30 Ağustos Zafer Bayramı'nda yapılan Kara Harp Okulu mezuniyet töreninde “Mustafa Kemal’in askerleriyiz” diyerek laik Cumhuriyet’e sahip çıkmalarının ardından beş teğmen ile birlikte bölük komutanı, tabur komutanı ve alay komutan vekilinin de “TSK'dan ayırma cezası” talebi ile Yüksek Disiplin Kurulu'na sevk edilmelerinin basit bir hukuk ve askeri disiplin konusu olmadığı açıktır.

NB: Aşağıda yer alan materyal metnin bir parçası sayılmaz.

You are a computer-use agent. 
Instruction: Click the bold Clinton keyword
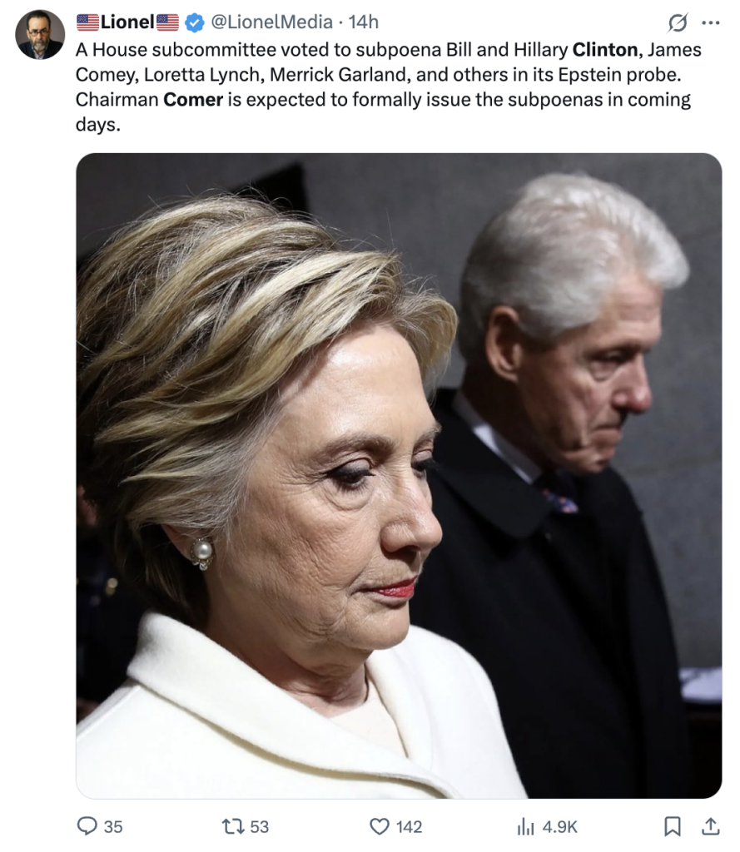[x=604, y=49]
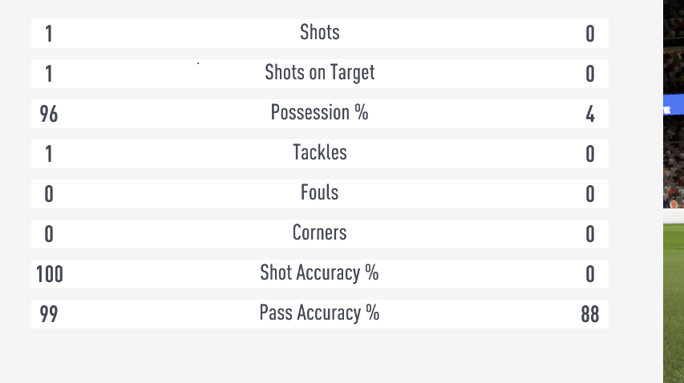Viewport: 684px width, 383px height.
Task: Click away team Shots on Target value
Action: 589,74
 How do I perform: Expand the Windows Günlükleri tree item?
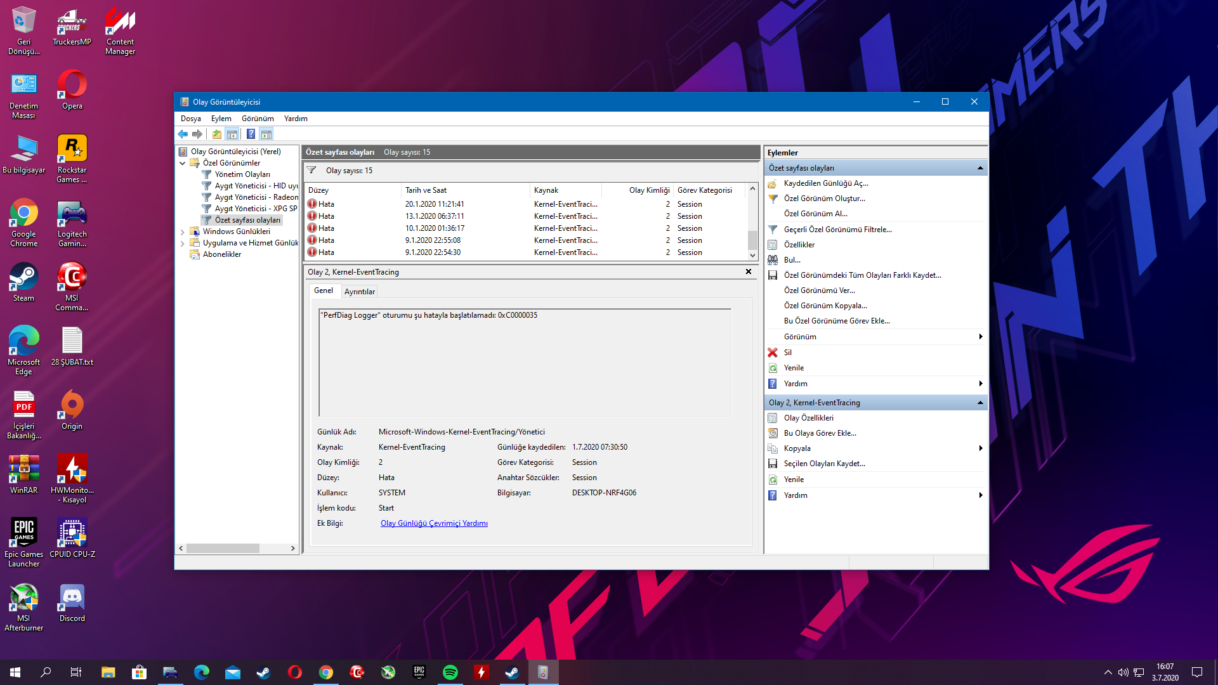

TSK’nın özellikle üst kademeleri yıllardır NATO’yla bütünleşmiş, uluslararası sermayenin çıkarları doğrultusunda darbelere imza atmış ve bugün Milli Savunma Bakanlığına bağlanarak doğrudan tarikatlar ve cemaatlerin kontenjanlarıyla tahkim edilmektedir. TSK ve emniyet de dâhil olmak üzere bütün devlet kurumları ve kademeleri tarikat ve cemaatlerin işgaline açılmış, hilafet ve saltanat sevdalısı siyasi iktidarın başını çektiği karşı devrim cephesi laik Cumhuriyet’ten kalan ne varsa adeta suç ilan ederek ortadan kaldırmayı hedeflemektedir.

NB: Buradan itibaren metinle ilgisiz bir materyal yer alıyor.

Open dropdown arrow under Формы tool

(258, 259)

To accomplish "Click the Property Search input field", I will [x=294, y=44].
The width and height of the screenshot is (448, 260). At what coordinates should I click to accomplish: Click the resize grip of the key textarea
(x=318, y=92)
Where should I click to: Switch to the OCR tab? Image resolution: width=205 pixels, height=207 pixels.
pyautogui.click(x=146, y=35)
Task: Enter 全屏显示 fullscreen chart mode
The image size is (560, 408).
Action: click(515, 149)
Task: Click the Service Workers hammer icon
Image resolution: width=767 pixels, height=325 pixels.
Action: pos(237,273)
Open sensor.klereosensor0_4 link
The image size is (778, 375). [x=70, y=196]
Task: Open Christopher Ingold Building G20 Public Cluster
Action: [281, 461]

30 Ağustos sonrası doğrudan siyasi iktidarın en üst düzeyinden başlayarak bütün gerici odakların desteğiyle yürütülen ve giderek genişleyen ihraç talebi “kampanyası” esas olarak laik Cumhuriyet’e dönük bir saldırı, karşı devrim sürecinin bir parçasıdır.
Bu saldırının, Milli Eğitim Bakanlığı koltuğunda oturan Yusuf Tekin’in laikliği ve Cumhuriyeti hedef alan konuşmalarından da, tarikat ve cemaatlerle ortak yürütülen faaliyetlerden de, “yeni anayasa” dayatmasından da bağımsız olmadığı açıktır.
Teğmenlerin Anayasaya, laik Cumhuriyet’e ve Mustafa Kemal Atatürk’e bağlılık yemini etmeleri mensubu oldukları kurumun, Anayasayla güvence altına alınmış yasal mevzuatı kadar tarihsel kökleriyle de ilgilidir. Açıktır ki, bu soruşturma hukuksal değil, siyasal ve ideolojiktir.
TSK başta olmak üzere, devletin kurumlarından temizlenmesi gerekenler laik Cumhuriyet’e sahip çıkanlar değil, tarikat ve cemaatler ile laiklik ve Cumhuriyet düşmanlarıdır!
Laiklik ilkesine saldırı nereden, siyasi iktidarın hangi kademesinden gelirse gelsin karşı çıkacağız. Laikliği kazanacağız!